Hello Ray Community,
We are training XGboost ray model but facing following issues, would be great if someone can guide us. We are using ray 2.3.1 on python 3.9.16
Dataset
- train: 35GB parquet, 250GB on memory
- validation: 35GB parquet, 250GB on memory
Context: - Machine specification: 1TB RAM, 128 CPUs, 3.78TB local NVMe (SSD PCIe Gen4).
- We are using Ray Datasets instead of RayDMatrix based on this Ray documention.
- Codeflow is as below fashion:
ray.init(_system_config={
"max_io_workers": 4,
"min_spilling_size": 100 * 1024 * 1024, #spill atleast 100MB
"object_spilling_config":json.dumps({"type":"filesystem",
"params":{
"directory_path": "<local_ssd_path>/ray_spillage_dir",
},
"buffer_size": 100 * 1024 * 1024,
})
},
_plasma_directory="<local_ssd_path>/ray_plasma_dir",
object_store_memory=300000000000.0, #300GB
_memory=600000000000.0) #600GB
train_dataset = ray.data.read_parquet(train_files__, columns = features__, schema = custom_schema) # int32t datatype
validation_dataset = ray.data.read_parquet(validation_files__, columns = features__, schema = custom_schema) #int32t datatype
trainer = XGBoostTrainer(
scaling_config=ScalingConfig(
# Number of workers to use for data parallelism.
num_workers=10,
resources_per_worker={"CPU": 12},
# _max_cpu_fraction_per_node=0.8,
use_gpu=False,
),
label_column="time_curr_obs",
num_boost_round=50,
params={
# XGBoost specific params
"tree_method": "hist",
"max_depth":"8",
"eval_metric": ["logloss", "error"],
},
datasets={"train": train_dataset, "valid": validation_dataset},
)
result = trainer.fit()
Issues being observed:
1.
The CPU usage during the load data phase is very low and one RayXGBoostActor.load_data is created in the intial loading phase when data is converted to ray objects.
How can we increase the #load_data actors? Even after setting the num_workers to 10 only one load_data actor is created.
In case of RayDMatrix (instead of Ray Datasets) increasing the num_actors would lead to creation of than many load_data actors. However here it seems num_workers are used only during training,
-
If we do not pass the plasma directory then the time taken in the ray objects creation and spillings is around 10x faster compared to its path in local SSD.
We have noticed that in this case /dev/shm is used by default. But training is very slow with this as it complains that the system is low on memory. -
We have tried tuning the “max_io_workers”: 4 parameter but this isn’t increasing the runtime nor the write throughput during the ray_objects creation and spilling.

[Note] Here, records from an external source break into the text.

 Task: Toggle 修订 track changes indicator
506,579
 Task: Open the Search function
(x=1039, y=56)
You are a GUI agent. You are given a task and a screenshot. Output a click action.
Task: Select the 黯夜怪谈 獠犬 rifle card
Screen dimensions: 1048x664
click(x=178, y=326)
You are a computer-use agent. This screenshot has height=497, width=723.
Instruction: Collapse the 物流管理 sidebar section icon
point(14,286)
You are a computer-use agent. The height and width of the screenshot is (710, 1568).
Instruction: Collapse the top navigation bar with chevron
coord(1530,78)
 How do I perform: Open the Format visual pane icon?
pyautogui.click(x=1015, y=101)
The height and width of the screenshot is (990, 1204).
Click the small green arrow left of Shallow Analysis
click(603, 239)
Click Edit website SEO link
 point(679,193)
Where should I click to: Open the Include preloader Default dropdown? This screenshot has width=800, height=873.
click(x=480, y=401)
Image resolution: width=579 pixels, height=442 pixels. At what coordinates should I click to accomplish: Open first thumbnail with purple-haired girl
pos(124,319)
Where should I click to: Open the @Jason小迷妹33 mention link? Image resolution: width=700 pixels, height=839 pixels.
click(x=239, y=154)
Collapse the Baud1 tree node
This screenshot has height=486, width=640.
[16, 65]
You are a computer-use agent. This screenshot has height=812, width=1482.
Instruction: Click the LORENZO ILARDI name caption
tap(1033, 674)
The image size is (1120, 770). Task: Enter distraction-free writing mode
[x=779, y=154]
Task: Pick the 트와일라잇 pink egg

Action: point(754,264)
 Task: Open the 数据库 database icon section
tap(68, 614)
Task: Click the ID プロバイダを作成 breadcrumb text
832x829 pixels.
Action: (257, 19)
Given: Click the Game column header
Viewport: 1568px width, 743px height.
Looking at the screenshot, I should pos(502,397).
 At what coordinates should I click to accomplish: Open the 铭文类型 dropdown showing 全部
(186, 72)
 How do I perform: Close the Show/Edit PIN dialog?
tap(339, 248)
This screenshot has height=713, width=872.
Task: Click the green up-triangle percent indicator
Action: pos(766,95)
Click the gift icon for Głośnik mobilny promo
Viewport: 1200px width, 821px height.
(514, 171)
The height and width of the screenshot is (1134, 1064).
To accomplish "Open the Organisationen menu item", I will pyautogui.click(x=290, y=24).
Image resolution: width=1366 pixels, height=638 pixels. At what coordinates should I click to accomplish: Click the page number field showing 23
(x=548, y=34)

What all parameters canbe tuned to optimize this?
-
How should _max_cpu_fraction_per_node be used in combination with num_workers and resources_per_worker, as we tuning this parameter doesn’t seem to change the runtime, but this is prompted in the warning of the run.
-
Can we pass num_actors for data parallelism while ray object creation and spilling in dmatrix_params parameter of XGBoostTrainer ?